**Verilen görev A:**
Listede "This screenshot has height=1080, width=1920." ifadesini içeren satırdan "Image resolution: width=1920 pixels, height=1080 pixels. In" ifadesini içeren satıra kadar uzanan bölümü, iki uç satır da dahil ve boş satırlar hariç olmak üzere, "No" ve "Satır" sütunlarından oluşan bir Markdown tablosu olarak verin.
┄┄┄┄┄┄┄┄┄┄
Ülkede her iki seçmenden birinin kendisine karşı olduğunu da anlamıyor. Genel Başkanımız, bir, iki ve üç sandıklı yerlerdeki seçim sonuçlarını açıkladı. Bunu yaparken de vatandaşı değil, kendimizi eleştirdi. Ama gösterdiği tepkiye bakılırsa, saray bundan çok rahatsız olmuşa benziyor. İşini yapacağına, seçimde attığı iftiralardan, yaptırdığı sahte videolardan, milletin vergileriyle çalışanlarına maaş ödeyen TRT’yi saray borazanı gibi kullanmaktan hiç utanmadığı görülüyor. Hala on parmağındaki on karayı partimize sürmeye, bu ülkenin en köklü partisine hala ayar vermeye kalkmaya cüret ediyor.
Biz ülkemizin içinde olduğu sıkıntıların farkındayız. Tüm bu şartlar altında, her iki vatandaşımızdan birinin, Cumhurbaşkanı adayımız Kemal Kılıçdaroğlu’na verdiği oyu dağıtmadan, örgütümüzü, rekabetçi bir ortamda yenilemeyi, değişen, tazelenen kadrolarımızla mahalli idareler seçimini, açık ara kazanmayı hedefliyoruz. Bu çerçevede, Genel Başkanımız ilk olarak MYK’sını yeniledi. MYK’mız da ilk iş olarak, Kongreler takvimini başlattı. Mümkün olan en kısa sürede, kongreler süreci, Parti Meclisimizin uygun gördüğü bir tarihte, kurultayımızla taçlanacaktır. Bu süreç devam ederken, önümüzdeki yerel seçimleri kazanmak için, parti üyesinden Genel Başkanımıza kadar, partimizin her bir ferdi, var gücüyle çalışacaktır. Hedefimiz, bu seçimlerde hükümeti tarihi bir yenilgiye uğratmaktır.
┄┄┄┄┄┄┄┄┄┄
**Verilen görev B:**
Verilen metne göre aşağıdaki soruları yanıtlayın.
(i) Genel Başkan hangi yerlerdeki seçim sonuçlarını açıkladı?
(ii) Cumhurbaşkanı adayının adı nedir?
(iii) Yerel seçimlerdeki hedef nedir?
┄┄┄┄┄┄┄┄┄┄
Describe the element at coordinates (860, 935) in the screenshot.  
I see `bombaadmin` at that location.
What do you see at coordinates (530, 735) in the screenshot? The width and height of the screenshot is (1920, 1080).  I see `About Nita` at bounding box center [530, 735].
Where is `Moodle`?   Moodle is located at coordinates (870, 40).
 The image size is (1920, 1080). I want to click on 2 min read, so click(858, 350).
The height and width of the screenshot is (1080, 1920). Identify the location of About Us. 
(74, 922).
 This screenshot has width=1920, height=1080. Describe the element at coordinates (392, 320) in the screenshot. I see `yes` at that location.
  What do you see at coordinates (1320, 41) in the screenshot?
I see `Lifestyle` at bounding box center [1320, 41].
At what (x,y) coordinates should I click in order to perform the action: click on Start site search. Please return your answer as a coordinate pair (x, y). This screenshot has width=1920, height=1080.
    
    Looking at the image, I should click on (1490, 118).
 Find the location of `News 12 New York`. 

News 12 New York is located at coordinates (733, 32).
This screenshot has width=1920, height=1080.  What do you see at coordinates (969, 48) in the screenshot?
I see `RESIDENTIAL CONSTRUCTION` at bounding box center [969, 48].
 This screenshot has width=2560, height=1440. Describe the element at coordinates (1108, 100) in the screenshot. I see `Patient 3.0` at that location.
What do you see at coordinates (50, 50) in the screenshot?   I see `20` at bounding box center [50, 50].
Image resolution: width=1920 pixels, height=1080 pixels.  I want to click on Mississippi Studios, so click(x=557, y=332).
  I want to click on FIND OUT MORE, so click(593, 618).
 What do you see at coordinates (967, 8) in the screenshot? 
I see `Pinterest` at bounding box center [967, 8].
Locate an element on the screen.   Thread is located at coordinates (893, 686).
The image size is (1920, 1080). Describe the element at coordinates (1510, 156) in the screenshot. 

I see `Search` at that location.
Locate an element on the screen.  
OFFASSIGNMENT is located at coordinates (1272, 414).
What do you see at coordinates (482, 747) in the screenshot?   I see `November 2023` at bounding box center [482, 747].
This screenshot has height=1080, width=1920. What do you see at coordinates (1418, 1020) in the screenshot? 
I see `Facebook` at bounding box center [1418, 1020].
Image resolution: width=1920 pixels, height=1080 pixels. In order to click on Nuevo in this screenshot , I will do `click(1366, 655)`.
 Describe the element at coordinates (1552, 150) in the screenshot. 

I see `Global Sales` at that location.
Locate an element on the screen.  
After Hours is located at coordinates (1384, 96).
┄┄┄┄┄┄┄┄┄┄
**Yazılı yanıt A:**
| No | Satır |
|---|---|
| 1 | This screenshot has height=1080, width=1920. What do you see at coordinates (1418, 1020) in the screenshot?  |
| 2 | I see `Facebook` at bounding box center [1418, 1020]. |
| 3 | Image resolution: width=1920 pixels, height=1080 pixels. In order to click on Nuevo in this screenshot , I will do `click(1366, 655)`. |

**Yazılı yanıt B:**
(i) Bir, iki ve üç sandıklı yerlerdeki seçim sonuçlarını açıkladı.
(ii) Kemal Kılıçdaroğlu.
(iii) Hükümeti tarihi bir yenilgiye uğratmak.